7adv.MATH.8.A
Determine the constant of proportionality ($k = \frac{y}{x}$) within mathematical and real-world problems.
Grade 7 (Advanced) · Texas Essential Knowledge and Skills (TEKS) · TEKS 2012
Standard Unwrapping
AI-generated as a starting point — sign in to edit.Vocabulary
constant of proportionalitymathematical problemsreal-world problems
Skills
- determine (constant of proportionality in mathematical problems) #dok2
- determine (constant of proportionality in real-world problems) #dok2
- recognize (proportional relationships within various contexts) #dok1
- compute (k using the formula k = y/x) #dok1
- interpret (the meaning of the constant of proportionality in context) #dok3
Learning Targets
- I can recognize when a situation involves a proportional relationship. #dok1
- I can compute the constant k using the formula k = y/x. #dok1
- I can determine the constant of proportionality from mathematical scenarios. #dok2
- I can determine the constant of proportionality from real-world situations. #dok2
- I can interpret the meaning of the constant of proportionality within a specific context. #dok3
Big Ideas
- Understanding the constant of proportionality allows for identification and analysis of proportional relationships in various contexts.
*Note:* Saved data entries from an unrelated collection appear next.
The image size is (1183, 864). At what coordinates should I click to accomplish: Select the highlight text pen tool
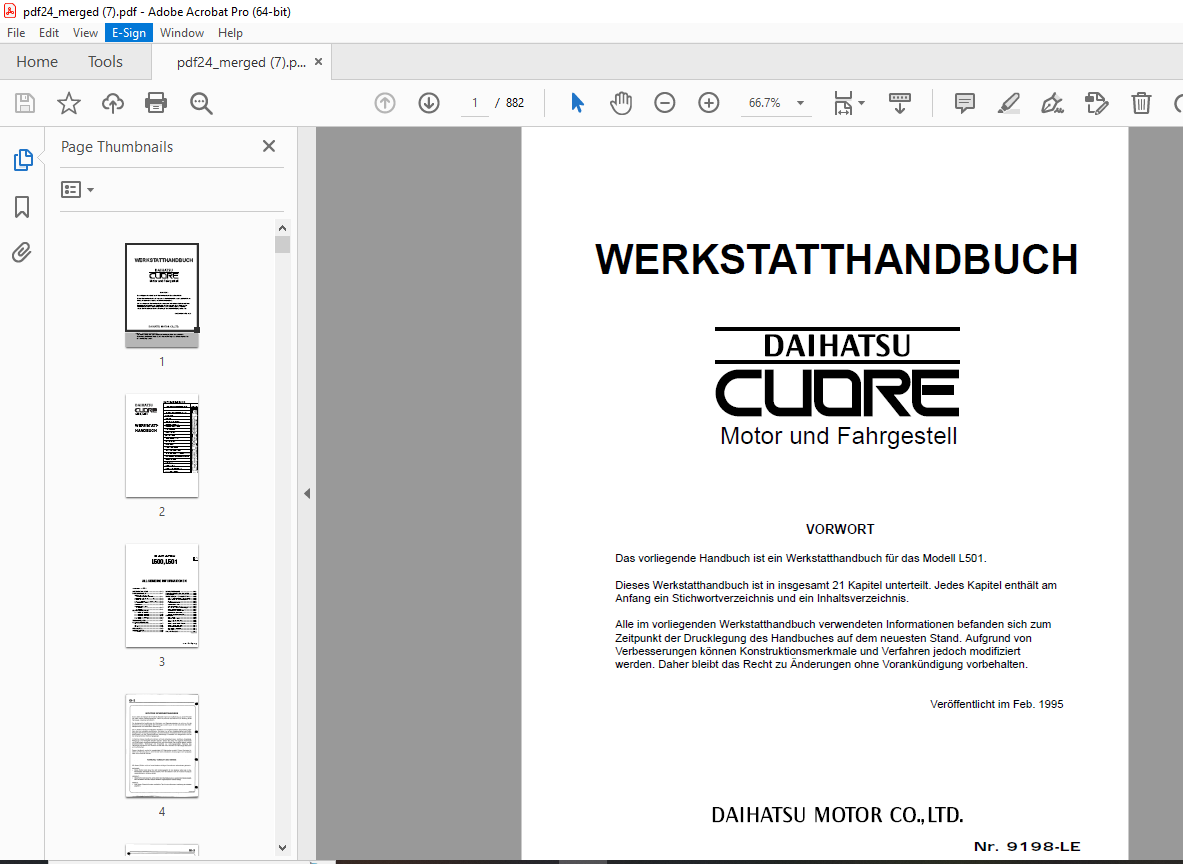pyautogui.click(x=1008, y=103)
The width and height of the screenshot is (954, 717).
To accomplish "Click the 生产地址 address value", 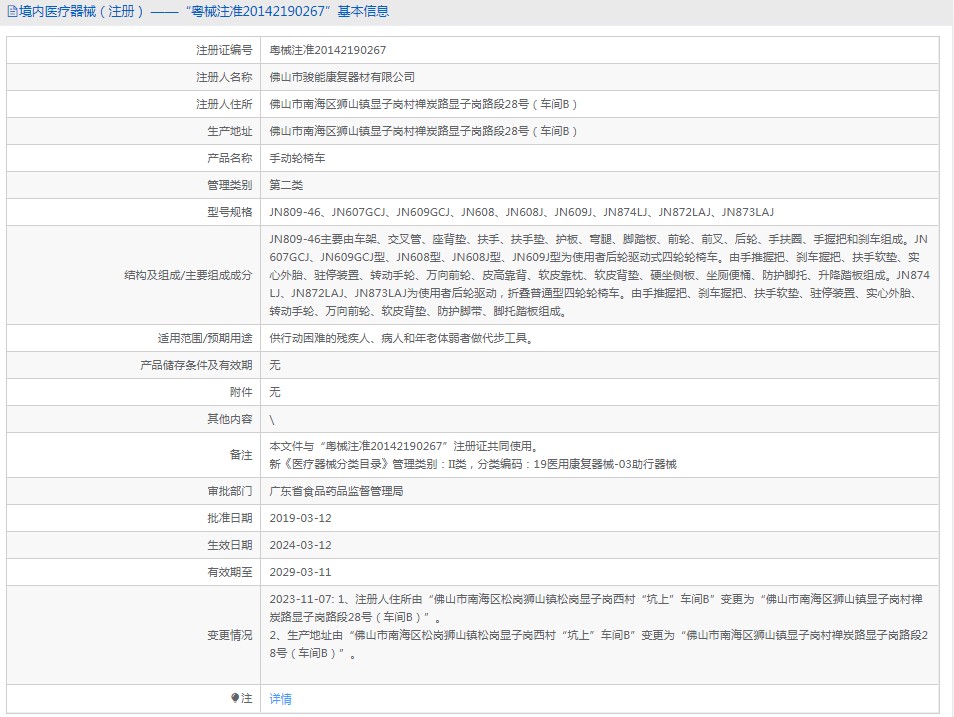I will 423,131.
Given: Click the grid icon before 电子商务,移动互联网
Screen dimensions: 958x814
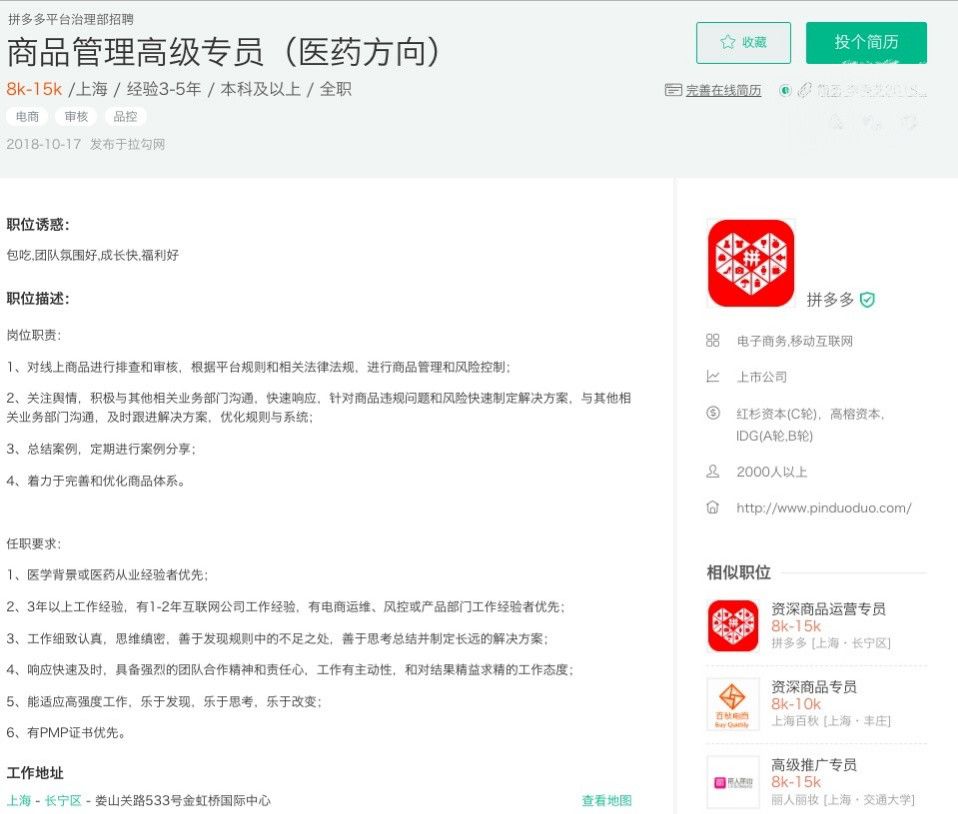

- The constant of proportionality can be calculated and interpreted in both mathematical problems and real-world situations to describe how quantities are related.
Essential Questions
- What does the constant of proportionality represent in a mathematical or real-world situation?
- How can you determine the value of the constant of proportionality using equations, tables, or graphs?
- In what ways do proportional relationships appear in your everyday life?
- How can the constant of proportionality help you solve real-world problems?
- Why is it important to recognize proportional relationships in various contexts?